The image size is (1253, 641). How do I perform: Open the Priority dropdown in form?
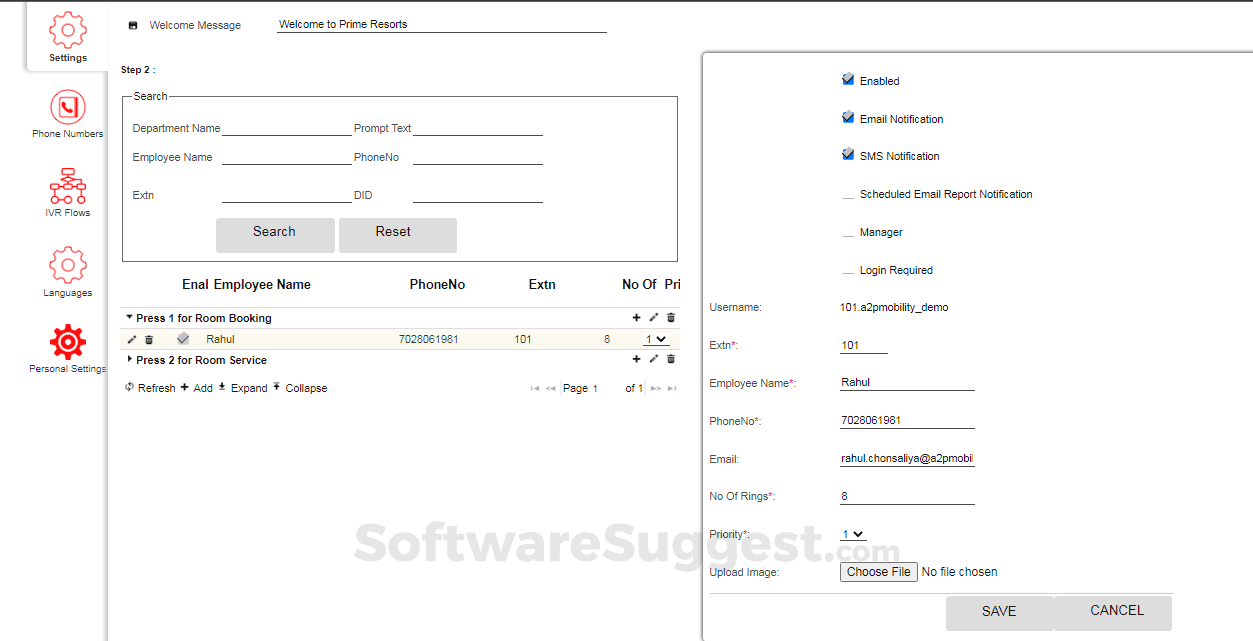click(x=853, y=535)
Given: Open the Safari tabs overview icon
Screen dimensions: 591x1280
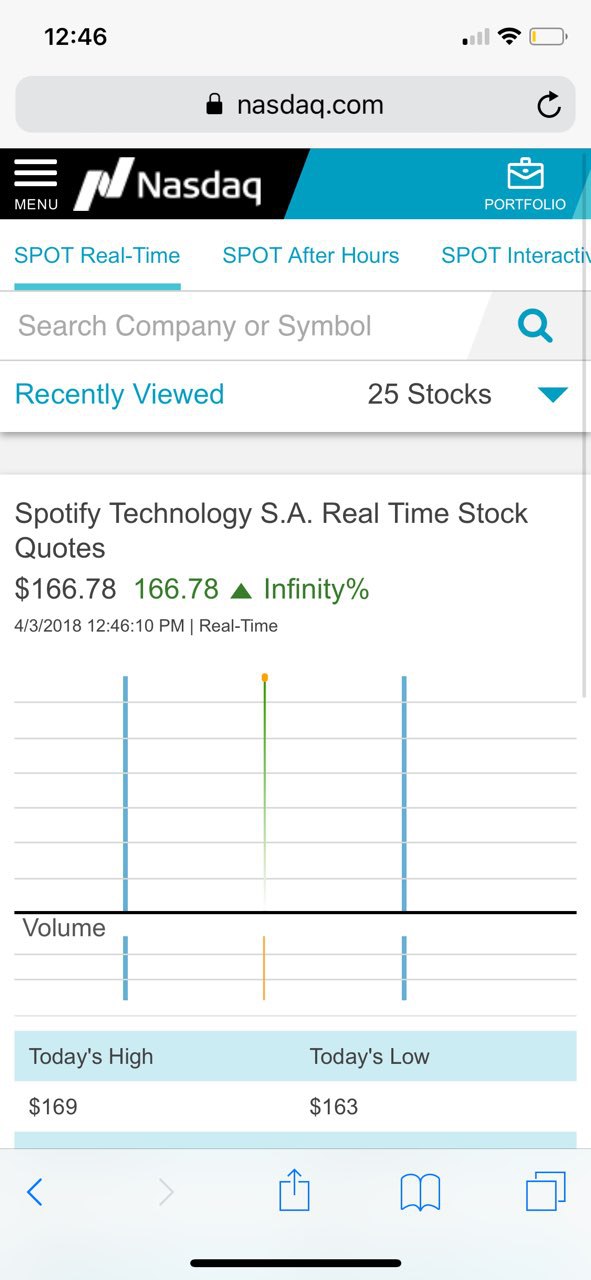Looking at the screenshot, I should [546, 1191].
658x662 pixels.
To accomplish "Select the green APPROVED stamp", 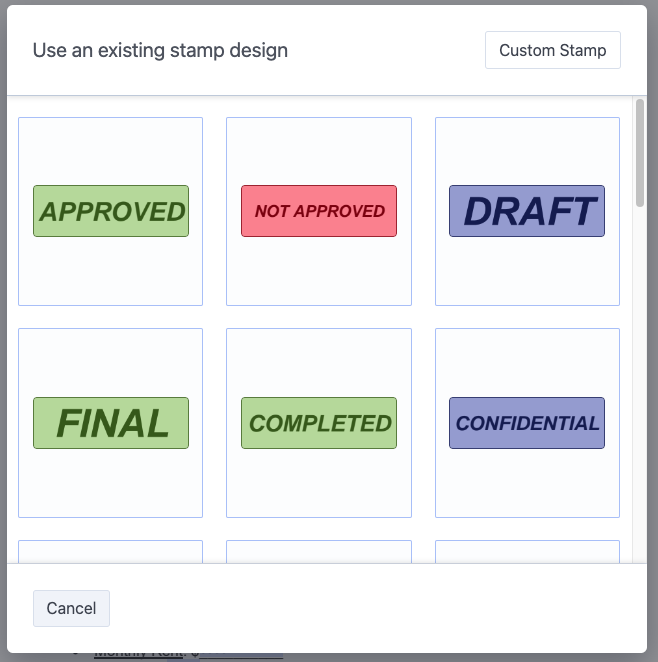I will coord(111,211).
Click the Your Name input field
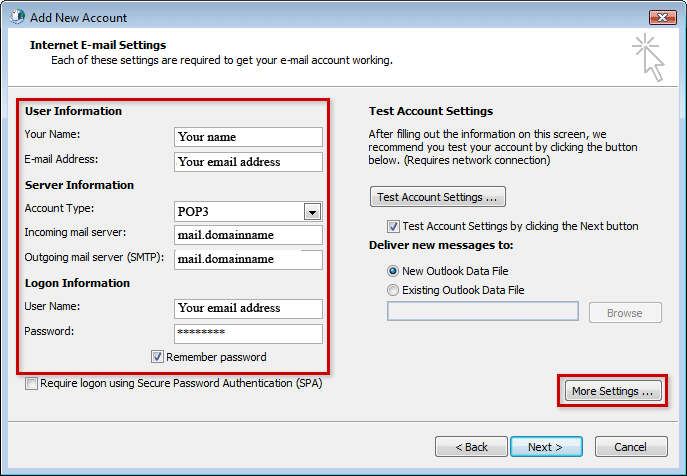 pyautogui.click(x=248, y=137)
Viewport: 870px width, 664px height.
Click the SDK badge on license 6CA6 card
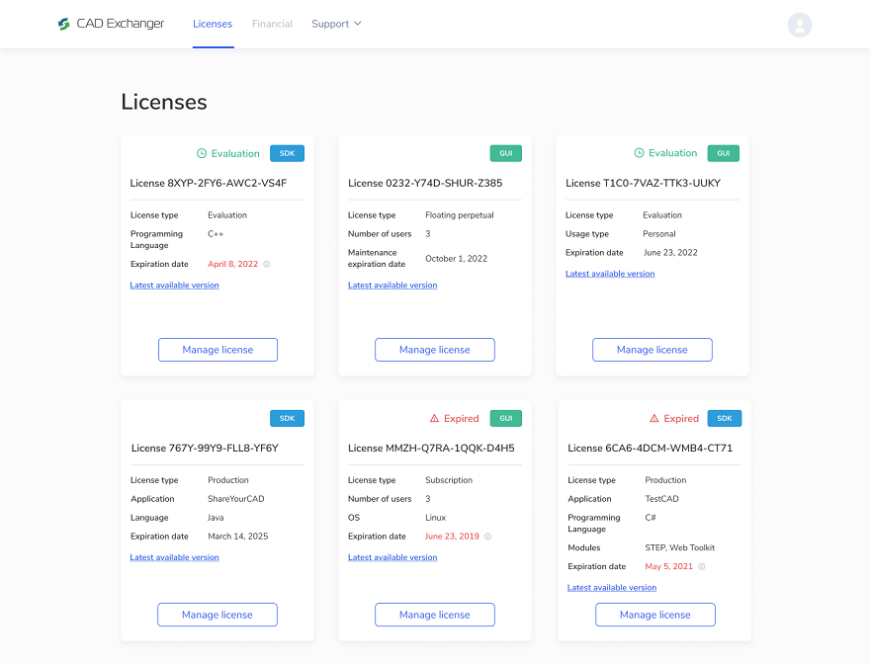point(724,418)
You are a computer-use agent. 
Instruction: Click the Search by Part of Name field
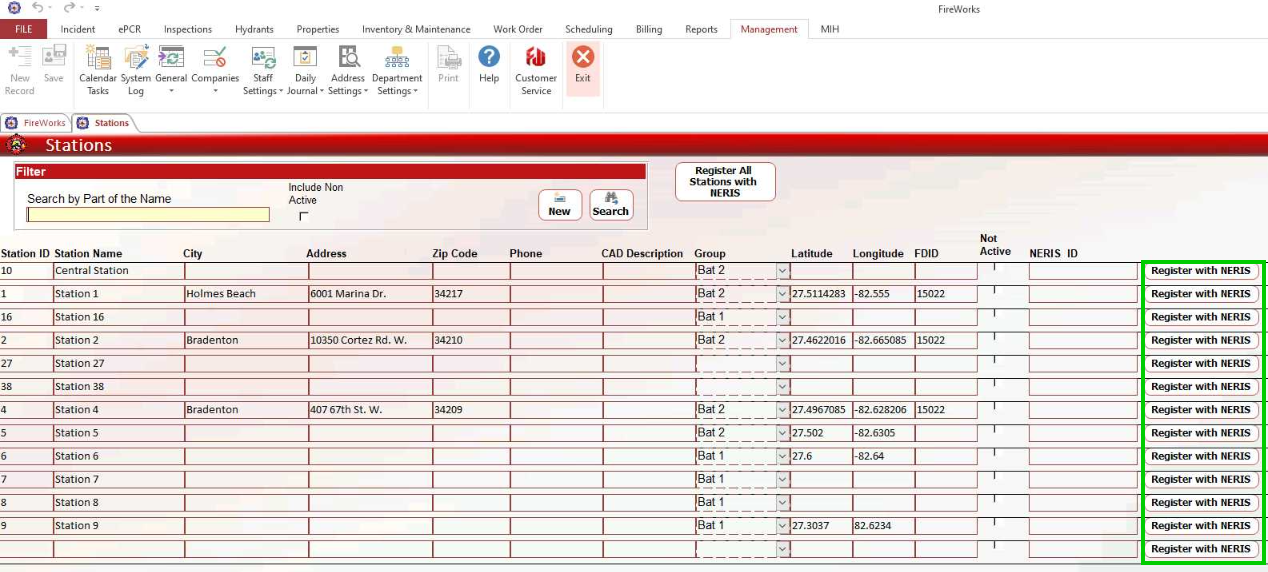coord(148,215)
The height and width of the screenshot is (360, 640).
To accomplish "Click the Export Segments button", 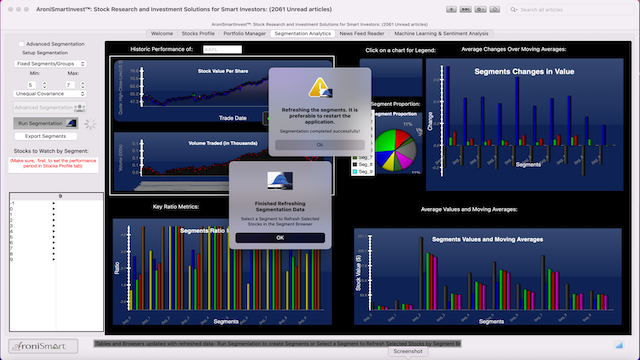I will click(45, 136).
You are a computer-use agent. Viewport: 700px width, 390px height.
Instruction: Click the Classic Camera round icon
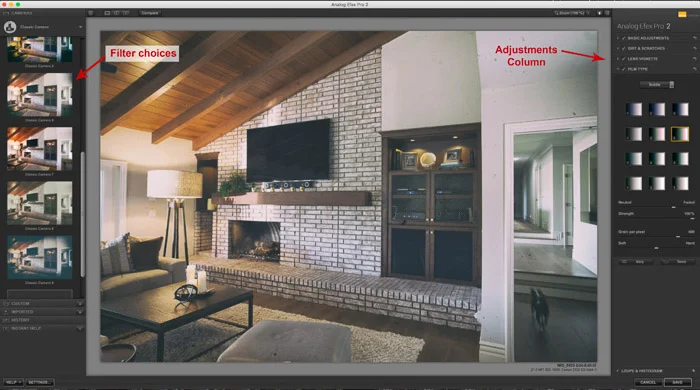coord(10,27)
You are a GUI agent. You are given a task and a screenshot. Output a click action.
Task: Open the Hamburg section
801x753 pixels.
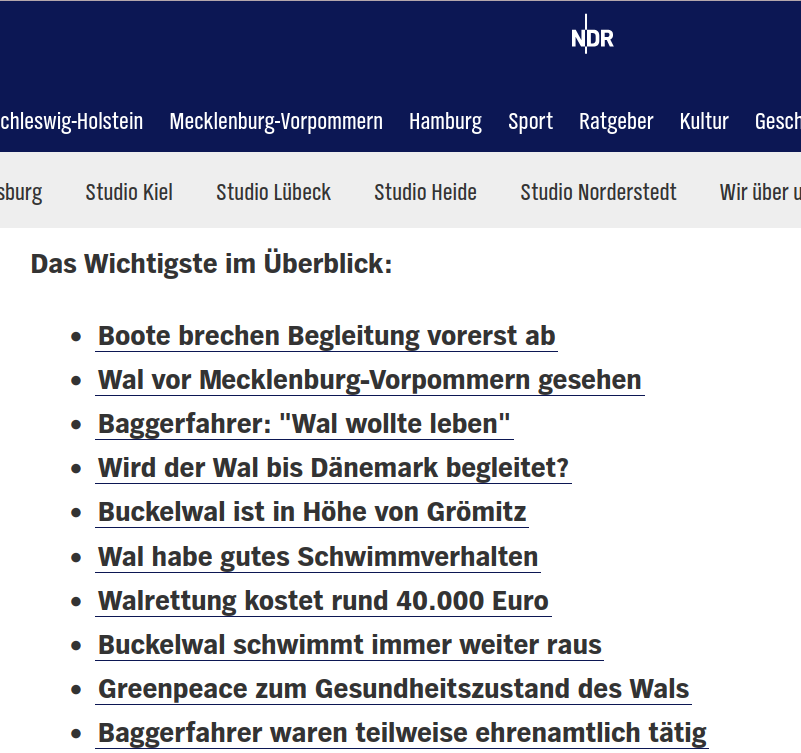(445, 121)
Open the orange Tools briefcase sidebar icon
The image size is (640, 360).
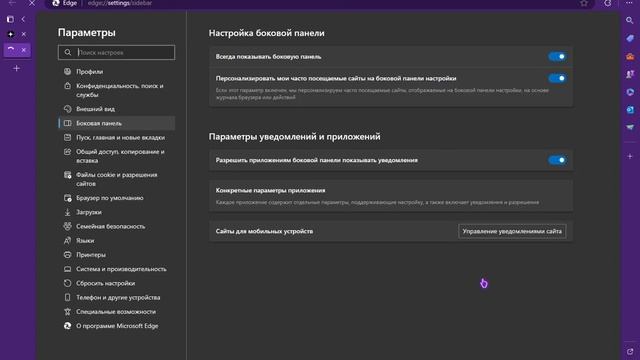pos(630,56)
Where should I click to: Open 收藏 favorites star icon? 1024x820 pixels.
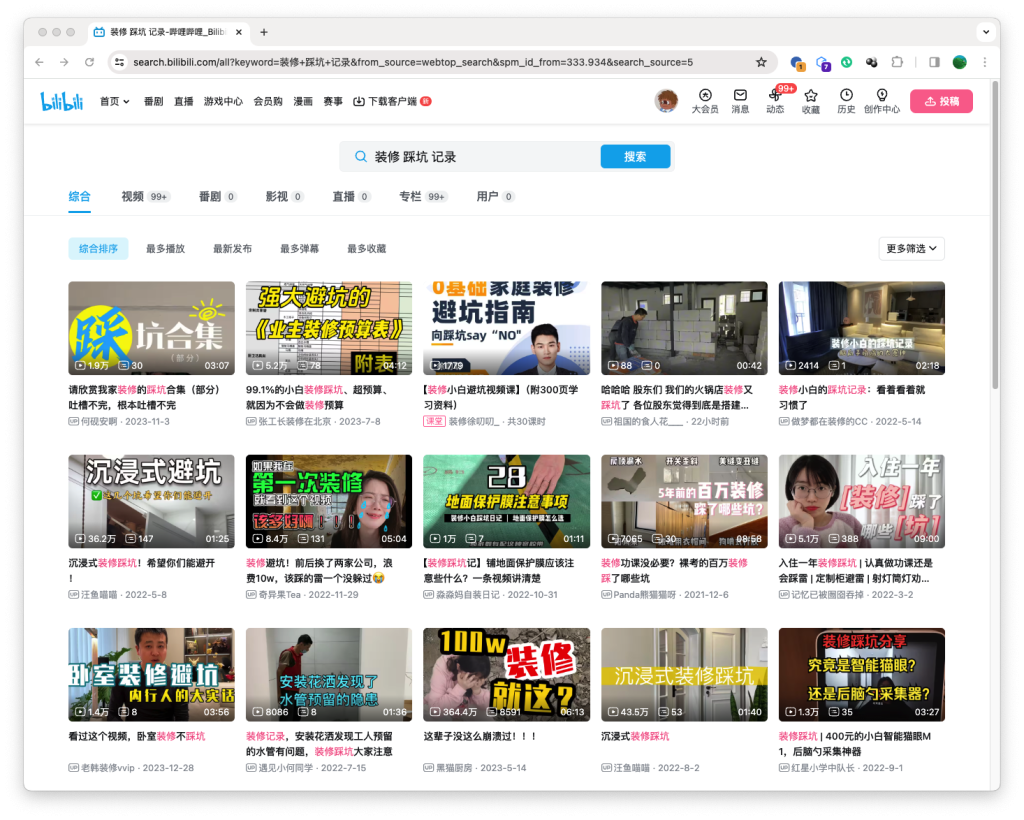tap(811, 95)
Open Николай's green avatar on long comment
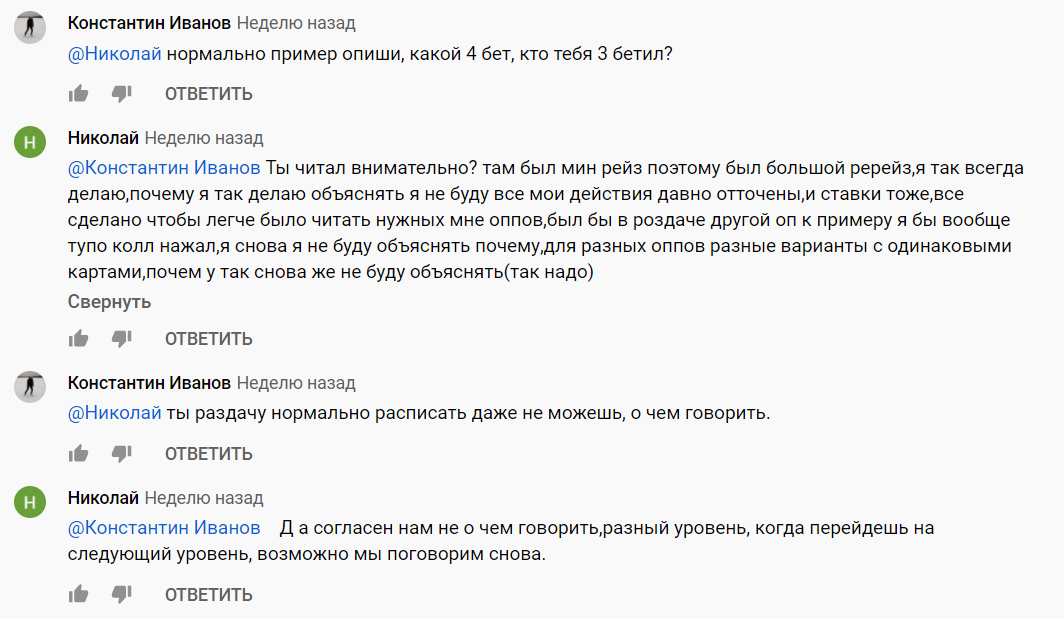The height and width of the screenshot is (619, 1064). tap(30, 143)
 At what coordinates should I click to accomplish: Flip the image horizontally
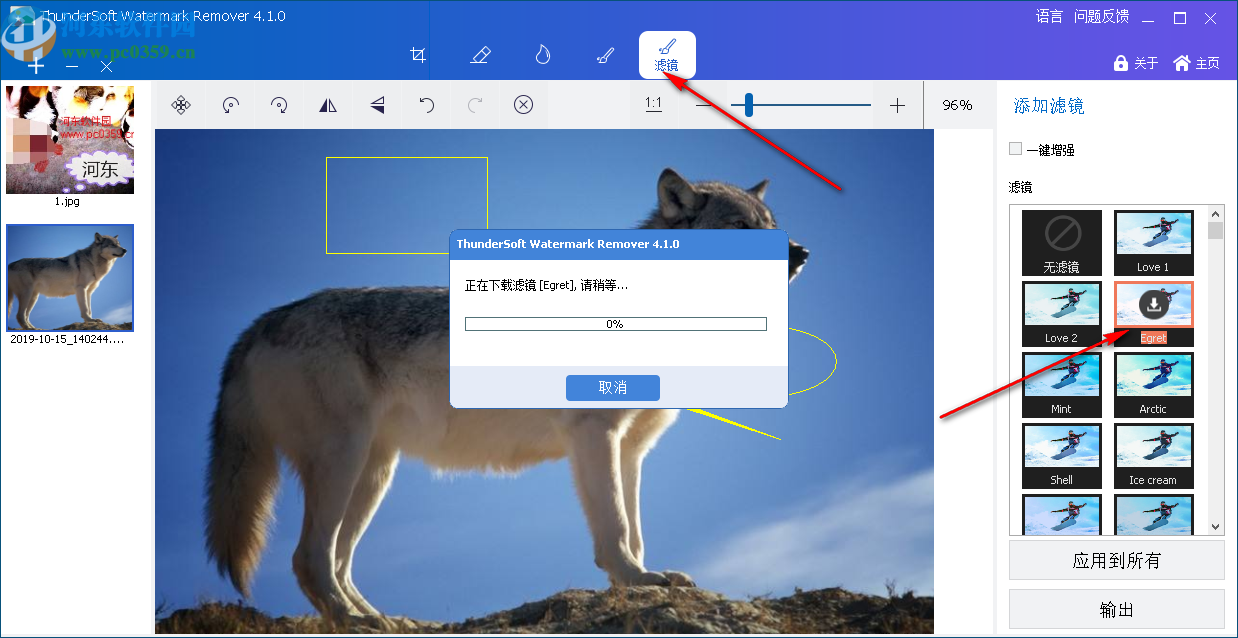[x=328, y=104]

What the task requires → Copy exactly, and copy nothing else: the lines from the one containing "You are a computer-use agent. Viewport: 700px" through the end of the data, both ends included, with pictures left out.

Response →
You are a computer-use agent. Viewport: 700px width, 390px height.
Instruction: Click the Classic Camera round icon
coord(10,27)
You are a GUI agent. You are given a task and a screenshot. Output a click action.
Task: Open the Hamburg section
801x753 pixels.
(445, 121)
Open the orange Tools briefcase sidebar icon
The image size is (640, 360).
pos(630,56)
Where should I click to: Open 收藏 favorites star icon? 1024x820 pixels.
tap(811, 95)
Open Николай's green avatar on long comment
The height and width of the screenshot is (619, 1064). tap(30, 143)
 At what coordinates should I click to accomplish: Flip the image horizontally
[x=328, y=104]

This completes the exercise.